If this debacle is not to be settled on the battlefield, which it still may very well be, there is only one way of resolving disasters of this nature, and that is by urgently calling together an international conference of all the main parties involved – Saudi, Iran, the US, the EU, Russia, and the leaders of ISIS. The leaders of ISIS may well take the view that that they are having such continuing success on the ground that they need no truck with negotiating with others, though it should certainly be made clear to them that this is not about seeking to maintain the now untenable 1916 Sykes-Picot agreement and that there are no prior conditions for the conference. If ISIS refuses to participate, that should certainly not abort the conference, but rather give urgency to the key regional powers in trying to reach some accommodation as to how together they can halt the ISIS advance sufficiently to bring ISIS to the negotiating table to redraw the Middle East.

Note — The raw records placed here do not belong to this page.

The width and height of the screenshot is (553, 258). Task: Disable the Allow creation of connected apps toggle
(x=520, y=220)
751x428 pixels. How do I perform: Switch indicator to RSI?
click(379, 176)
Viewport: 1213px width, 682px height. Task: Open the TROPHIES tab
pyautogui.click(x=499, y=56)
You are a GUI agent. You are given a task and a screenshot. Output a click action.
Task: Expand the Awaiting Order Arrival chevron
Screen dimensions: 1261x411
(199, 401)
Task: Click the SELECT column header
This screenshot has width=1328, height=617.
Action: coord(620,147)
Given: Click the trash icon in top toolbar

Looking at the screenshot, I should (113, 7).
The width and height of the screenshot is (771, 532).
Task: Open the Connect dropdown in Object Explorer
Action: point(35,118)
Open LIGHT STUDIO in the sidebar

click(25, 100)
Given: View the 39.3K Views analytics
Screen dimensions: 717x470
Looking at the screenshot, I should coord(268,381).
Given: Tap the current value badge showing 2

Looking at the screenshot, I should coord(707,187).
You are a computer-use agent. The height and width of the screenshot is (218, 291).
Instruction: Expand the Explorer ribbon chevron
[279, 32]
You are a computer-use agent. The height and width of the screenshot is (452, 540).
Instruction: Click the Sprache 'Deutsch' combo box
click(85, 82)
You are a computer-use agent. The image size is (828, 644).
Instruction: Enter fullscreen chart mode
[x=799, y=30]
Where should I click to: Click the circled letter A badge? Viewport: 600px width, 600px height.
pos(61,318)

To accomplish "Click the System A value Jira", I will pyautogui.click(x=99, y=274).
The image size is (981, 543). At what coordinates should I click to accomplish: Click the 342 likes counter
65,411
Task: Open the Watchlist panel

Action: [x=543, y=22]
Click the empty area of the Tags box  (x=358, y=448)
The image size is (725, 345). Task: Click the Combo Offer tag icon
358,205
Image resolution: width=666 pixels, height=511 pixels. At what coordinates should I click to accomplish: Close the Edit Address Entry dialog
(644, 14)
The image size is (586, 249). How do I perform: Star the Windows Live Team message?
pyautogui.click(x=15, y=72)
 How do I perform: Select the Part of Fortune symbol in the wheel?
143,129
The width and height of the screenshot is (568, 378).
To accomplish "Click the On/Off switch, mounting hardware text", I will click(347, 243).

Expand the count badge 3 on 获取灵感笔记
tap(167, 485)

Even that, which is difficult enough as it is, is only the beginning. A long-term settlement has to establish strong confederal institutions which can guarantee equal citizenship and secure diversity and which can command assent by devolving power and defending minority rights. We are at the start of a huge process of change, but it will only happen if all the parties concerned are prepared to make concessions which up to now would have seemed impossible, including acceptance of an Islamic state provided it is not enforced by the sword and the gun and rests on consent. But impossible things can happen in the face of impending cataclysmic disaster.